- TASK PROMPT:
Please return each of the entries below exactly as they appear.

Saved data entries

>>>

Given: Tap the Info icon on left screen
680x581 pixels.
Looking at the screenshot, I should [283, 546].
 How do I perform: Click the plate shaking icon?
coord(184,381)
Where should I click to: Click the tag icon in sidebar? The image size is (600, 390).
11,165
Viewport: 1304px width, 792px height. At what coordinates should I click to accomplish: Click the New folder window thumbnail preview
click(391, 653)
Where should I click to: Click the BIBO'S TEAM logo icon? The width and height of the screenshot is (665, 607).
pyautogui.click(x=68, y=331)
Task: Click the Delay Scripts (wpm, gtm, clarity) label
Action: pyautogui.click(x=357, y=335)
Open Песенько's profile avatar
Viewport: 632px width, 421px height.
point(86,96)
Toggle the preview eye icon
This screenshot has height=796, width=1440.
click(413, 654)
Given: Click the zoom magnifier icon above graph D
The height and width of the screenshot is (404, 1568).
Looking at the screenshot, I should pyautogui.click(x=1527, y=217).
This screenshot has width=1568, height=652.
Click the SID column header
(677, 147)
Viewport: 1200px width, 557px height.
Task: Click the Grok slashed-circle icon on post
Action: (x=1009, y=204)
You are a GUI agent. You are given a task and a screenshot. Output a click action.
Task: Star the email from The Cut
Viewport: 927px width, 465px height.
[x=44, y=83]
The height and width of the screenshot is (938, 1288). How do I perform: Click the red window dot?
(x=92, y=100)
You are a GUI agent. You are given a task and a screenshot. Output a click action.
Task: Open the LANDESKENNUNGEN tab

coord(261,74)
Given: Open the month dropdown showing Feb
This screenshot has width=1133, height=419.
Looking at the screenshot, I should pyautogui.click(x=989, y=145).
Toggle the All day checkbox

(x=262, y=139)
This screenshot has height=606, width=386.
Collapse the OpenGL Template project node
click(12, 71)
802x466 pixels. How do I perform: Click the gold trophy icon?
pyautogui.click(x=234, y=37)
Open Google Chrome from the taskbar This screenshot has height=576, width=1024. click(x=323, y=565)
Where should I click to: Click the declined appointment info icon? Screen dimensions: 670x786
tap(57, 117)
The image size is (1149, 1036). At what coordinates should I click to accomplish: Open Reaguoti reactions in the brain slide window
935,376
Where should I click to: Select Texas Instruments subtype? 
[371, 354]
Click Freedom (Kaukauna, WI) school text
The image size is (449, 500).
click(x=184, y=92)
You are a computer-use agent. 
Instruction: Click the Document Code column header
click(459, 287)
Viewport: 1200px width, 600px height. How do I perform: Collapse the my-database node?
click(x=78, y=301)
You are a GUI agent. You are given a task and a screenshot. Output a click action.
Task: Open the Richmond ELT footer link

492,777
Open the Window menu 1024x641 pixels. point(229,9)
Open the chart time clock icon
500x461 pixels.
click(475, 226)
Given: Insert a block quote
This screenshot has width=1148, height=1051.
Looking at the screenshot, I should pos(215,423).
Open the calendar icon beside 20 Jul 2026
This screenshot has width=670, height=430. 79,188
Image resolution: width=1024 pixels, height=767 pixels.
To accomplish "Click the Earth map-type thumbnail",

<<<

- ANSWER BOX:
Given: Tap the Info icon on left screen
680x581 pixels.
Looking at the screenshot, I should [283, 546].
 How do I perform: Click the plate shaking icon?
coord(184,381)
Where should I click to: Click the tag icon in sidebar? The image size is (600, 390).
11,165
Viewport: 1304px width, 792px height. At what coordinates should I click to accomplish: Click the New folder window thumbnail preview
click(391, 653)
Where should I click to: Click the BIBO'S TEAM logo icon? The width and height of the screenshot is (665, 607).
pyautogui.click(x=68, y=331)
Task: Click the Delay Scripts (wpm, gtm, clarity) label
Action: pyautogui.click(x=357, y=335)
Open Песенько's profile avatar
Viewport: 632px width, 421px height.
point(86,96)
Toggle the preview eye icon
This screenshot has height=796, width=1440.
click(413, 654)
Given: Click the zoom magnifier icon above graph D
The height and width of the screenshot is (404, 1568).
Looking at the screenshot, I should pyautogui.click(x=1527, y=217).
This screenshot has width=1568, height=652.
Click the SID column header
(677, 147)
Viewport: 1200px width, 557px height.
Task: Click the Grok slashed-circle icon on post
Action: (x=1009, y=204)
You are a GUI agent. You are given a task and a screenshot. Output a click action.
Task: Star the email from The Cut
Viewport: 927px width, 465px height.
[x=44, y=83]
The height and width of the screenshot is (938, 1288). How do I perform: Click the red window dot?
(x=92, y=100)
You are a GUI agent. You are given a task and a screenshot. Output a click action.
Task: Open the LANDESKENNUNGEN tab

coord(261,74)
Given: Open the month dropdown showing Feb
This screenshot has width=1133, height=419.
Looking at the screenshot, I should pyautogui.click(x=989, y=145).
Toggle the All day checkbox

(x=262, y=139)
This screenshot has height=606, width=386.
Collapse the OpenGL Template project node
click(12, 71)
802x466 pixels. How do I perform: Click the gold trophy icon?
pyautogui.click(x=234, y=37)
Open Google Chrome from the taskbar This screenshot has height=576, width=1024. click(x=323, y=565)
Where should I click to: Click the declined appointment info icon? Screen dimensions: 670x786
tap(57, 117)
The image size is (1149, 1036). At what coordinates should I click to accomplish: Open Reaguoti reactions in the brain slide window
935,376
Where should I click to: Select Texas Instruments subtype? 
[371, 354]
Click Freedom (Kaukauna, WI) school text
The image size is (449, 500).
click(x=184, y=92)
You are a computer-use agent. 
Instruction: Click the Document Code column header
click(459, 287)
Viewport: 1200px width, 600px height. How do I perform: Collapse the my-database node?
click(x=78, y=301)
You are a GUI agent. You are given a task and a screenshot. Output a click action.
Task: Open the Richmond ELT footer link

492,777
Open the Window menu 1024x641 pixels. point(229,9)
Open the chart time clock icon
500x461 pixels.
click(475, 226)
Given: Insert a block quote
This screenshot has width=1148, height=1051.
Looking at the screenshot, I should pos(215,423).
Open the calendar icon beside 20 Jul 2026
This screenshot has width=670, height=430. 79,188
Image resolution: width=1024 pixels, height=767 pixels.
To accomplish "Click the Earth map-type thumbnail",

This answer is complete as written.